The annual allowance
An annual allowance of £25 million is proposed such that only relevant profits in excess of this allowance would be in the charge to RPDT. It would be a group-wide allowance, and relevant profits arising from joint ventures would be included. An unused allowance cannot be carried forward.
The rate of RPDT
There is no clarity on what the rate might be. A decision will be made based on the final design of the tax, bearing in mind the need to raise £2 billion over 10 years from RPDT profits (and bearing in mind the context of an increase in the standard rate of corporation tax to 25% in 2023).

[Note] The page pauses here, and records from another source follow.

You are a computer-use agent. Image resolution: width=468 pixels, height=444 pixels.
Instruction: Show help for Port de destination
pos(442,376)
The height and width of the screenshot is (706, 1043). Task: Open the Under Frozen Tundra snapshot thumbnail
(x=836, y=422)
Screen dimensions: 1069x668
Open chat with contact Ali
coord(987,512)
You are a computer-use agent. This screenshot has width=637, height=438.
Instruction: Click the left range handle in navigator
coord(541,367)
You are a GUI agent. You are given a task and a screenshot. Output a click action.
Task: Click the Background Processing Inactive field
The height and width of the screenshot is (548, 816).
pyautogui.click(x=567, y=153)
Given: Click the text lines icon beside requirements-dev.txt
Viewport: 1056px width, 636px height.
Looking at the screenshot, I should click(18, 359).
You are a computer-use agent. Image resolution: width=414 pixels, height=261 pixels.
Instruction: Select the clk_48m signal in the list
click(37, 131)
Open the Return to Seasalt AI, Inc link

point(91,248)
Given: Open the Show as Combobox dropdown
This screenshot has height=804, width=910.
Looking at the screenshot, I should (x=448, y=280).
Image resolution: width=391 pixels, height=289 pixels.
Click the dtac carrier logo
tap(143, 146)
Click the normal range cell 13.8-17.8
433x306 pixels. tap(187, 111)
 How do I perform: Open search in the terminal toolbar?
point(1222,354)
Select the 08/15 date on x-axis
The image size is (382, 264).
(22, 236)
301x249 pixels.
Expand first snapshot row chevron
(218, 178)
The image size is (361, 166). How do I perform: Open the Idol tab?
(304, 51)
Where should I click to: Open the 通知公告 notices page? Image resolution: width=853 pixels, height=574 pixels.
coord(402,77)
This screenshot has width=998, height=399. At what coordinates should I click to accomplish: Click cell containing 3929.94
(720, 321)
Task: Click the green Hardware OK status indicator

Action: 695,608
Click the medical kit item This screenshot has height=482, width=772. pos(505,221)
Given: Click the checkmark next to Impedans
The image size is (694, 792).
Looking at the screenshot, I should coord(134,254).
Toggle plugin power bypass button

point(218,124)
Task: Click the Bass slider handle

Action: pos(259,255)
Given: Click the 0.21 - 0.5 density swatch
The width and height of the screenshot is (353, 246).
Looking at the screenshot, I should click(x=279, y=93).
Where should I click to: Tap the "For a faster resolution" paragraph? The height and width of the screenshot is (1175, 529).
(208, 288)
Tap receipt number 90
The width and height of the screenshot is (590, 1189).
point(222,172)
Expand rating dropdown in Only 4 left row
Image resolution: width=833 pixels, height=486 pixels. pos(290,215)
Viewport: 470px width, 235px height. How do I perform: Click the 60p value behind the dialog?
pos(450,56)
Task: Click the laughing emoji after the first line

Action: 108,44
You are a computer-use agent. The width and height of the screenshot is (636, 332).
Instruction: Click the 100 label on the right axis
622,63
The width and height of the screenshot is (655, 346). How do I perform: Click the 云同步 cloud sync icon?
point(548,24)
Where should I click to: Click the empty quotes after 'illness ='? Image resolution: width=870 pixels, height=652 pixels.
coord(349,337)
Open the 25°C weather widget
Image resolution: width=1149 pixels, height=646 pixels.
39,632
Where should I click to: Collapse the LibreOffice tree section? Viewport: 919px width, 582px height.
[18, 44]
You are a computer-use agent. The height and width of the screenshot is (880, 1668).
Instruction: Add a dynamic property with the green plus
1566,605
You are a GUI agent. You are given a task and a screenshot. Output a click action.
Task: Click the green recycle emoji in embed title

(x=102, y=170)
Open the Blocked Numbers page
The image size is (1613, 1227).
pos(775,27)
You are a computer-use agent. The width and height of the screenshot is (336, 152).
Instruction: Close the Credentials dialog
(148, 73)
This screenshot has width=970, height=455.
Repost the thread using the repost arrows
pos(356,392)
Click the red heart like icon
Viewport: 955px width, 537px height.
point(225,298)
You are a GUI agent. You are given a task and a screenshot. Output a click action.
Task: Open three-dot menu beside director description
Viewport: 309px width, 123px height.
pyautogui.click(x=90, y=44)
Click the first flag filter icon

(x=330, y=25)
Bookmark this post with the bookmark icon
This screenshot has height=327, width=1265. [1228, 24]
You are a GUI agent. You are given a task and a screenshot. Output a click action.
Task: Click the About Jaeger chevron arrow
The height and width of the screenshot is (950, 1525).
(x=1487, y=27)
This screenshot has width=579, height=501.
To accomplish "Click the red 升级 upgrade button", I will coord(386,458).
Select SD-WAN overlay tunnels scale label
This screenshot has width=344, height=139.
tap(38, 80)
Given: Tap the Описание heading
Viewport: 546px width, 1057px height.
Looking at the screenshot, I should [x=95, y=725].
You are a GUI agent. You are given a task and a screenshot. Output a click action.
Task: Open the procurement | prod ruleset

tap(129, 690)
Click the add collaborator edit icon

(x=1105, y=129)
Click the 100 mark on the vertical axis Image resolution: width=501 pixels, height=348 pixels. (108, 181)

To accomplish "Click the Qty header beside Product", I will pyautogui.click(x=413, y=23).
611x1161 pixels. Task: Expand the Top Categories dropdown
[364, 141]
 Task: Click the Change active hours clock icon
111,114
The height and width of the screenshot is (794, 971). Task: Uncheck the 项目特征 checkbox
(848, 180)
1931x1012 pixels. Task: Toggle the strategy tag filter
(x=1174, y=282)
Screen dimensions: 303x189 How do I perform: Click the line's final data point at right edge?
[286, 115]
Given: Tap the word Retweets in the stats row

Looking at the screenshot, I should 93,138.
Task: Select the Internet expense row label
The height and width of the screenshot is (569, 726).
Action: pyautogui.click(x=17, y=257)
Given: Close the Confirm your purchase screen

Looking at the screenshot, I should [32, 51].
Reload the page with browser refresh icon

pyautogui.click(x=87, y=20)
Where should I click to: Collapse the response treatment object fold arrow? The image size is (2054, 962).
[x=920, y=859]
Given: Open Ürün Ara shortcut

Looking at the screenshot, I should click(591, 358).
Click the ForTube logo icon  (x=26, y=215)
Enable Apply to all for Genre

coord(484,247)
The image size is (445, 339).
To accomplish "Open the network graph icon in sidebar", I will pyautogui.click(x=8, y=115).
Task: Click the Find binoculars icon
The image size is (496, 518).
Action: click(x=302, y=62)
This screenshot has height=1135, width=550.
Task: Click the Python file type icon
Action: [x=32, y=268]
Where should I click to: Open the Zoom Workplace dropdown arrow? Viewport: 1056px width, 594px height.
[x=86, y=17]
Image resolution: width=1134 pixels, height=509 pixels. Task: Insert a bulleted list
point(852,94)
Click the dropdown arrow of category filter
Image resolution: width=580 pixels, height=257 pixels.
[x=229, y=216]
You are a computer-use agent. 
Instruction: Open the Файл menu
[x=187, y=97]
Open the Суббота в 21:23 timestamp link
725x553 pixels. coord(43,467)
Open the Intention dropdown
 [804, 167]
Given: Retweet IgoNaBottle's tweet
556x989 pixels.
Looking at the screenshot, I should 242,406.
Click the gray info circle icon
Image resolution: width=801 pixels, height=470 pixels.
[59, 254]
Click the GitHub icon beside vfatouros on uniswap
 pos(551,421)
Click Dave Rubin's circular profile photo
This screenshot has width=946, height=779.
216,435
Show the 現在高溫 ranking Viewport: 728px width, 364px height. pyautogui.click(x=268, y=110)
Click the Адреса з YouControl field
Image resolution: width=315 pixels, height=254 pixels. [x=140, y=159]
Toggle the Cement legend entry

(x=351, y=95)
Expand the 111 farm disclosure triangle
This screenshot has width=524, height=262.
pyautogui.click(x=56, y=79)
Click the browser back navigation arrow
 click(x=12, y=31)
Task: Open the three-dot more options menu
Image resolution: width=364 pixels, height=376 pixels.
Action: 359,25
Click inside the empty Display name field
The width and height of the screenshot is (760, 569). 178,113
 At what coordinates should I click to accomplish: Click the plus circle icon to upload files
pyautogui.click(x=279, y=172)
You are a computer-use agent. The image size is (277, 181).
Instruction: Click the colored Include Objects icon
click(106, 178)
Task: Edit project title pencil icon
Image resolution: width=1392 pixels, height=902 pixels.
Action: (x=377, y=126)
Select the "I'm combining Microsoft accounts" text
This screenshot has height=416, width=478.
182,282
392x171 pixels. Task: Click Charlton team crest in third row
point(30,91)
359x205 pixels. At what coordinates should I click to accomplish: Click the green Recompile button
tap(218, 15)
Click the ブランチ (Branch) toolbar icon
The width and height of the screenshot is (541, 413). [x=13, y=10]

Reporting, payment, compliance and anti-avoidance
It is likely that RPDT self-assessment reporting would be done through the existing corporation tax return. If a separate report is needed, then a new registration regime will be introduced. It is expected that payment of RPDT will be made within the same timescales as corporation tax (e.g., very large businesses would pay in quarterly instalments). It may be that, for groups, a single nominated entity would be used to report and pay RPDT on behalf of the group.
Anti-forestalling rules (to prevent avoidance of RPDT by accelerating recognition of profits to before commencement of RPDT through, for example, a change in accounting standards) and anti- fragmentation rules (fragmenting activities amongst group companies so profits fall outside RPDT) will be introduced. Anti-avoidance rules will be introduced to counter attempts to disguise or re-classify RPDA as something else.
We are involved in responding to the consultation.
It will be interesting to see whether RPDT ends up being properly a tax on 'super-profits' made by residential developers, or whether (in seeking to maintain their profit margins) developers will simply pass on RPDT costs. If the latter, then the actual economic incidence of RPDT will fall on others - e.g., on landowners (who will realise lower pricing from their sales to house-builders) or on home-buyers (by adding more to house price inflation). Landowners selling to house-builders may not accept the price reduction, and the supply of housing land may be constrained - or sales postponed until RPDT has expired (as has happened with other taxes such as the development charge, betterment levy and development land tax).
It will also be interesting to see if RPDT is truly a time-limited tax for the residential property sector. If a sectoral (or, as here, a sub-sectoral) approach is seen to be successful, then hypothecated sectoral super-taxes may become a permanent feature of the modern tax landscape.
It remains to be seen whether the proceeds raised from RPDT will be restricted to £2 billion given the significant escalation of the costs of remediating unsafe cladding.
Residential developers should also be aware of a further level of new tax through the imposition of a planning-related Gateway 2 levy. This levy is to be charged where developers seek permission to developer high-rise (18m+) residential buildings in England (and the levy to be introduced in the Building Safety Bill). There may be an overlap, such that the developer has to pay corporation tax, RPDT and the levy on the same residential property development activity.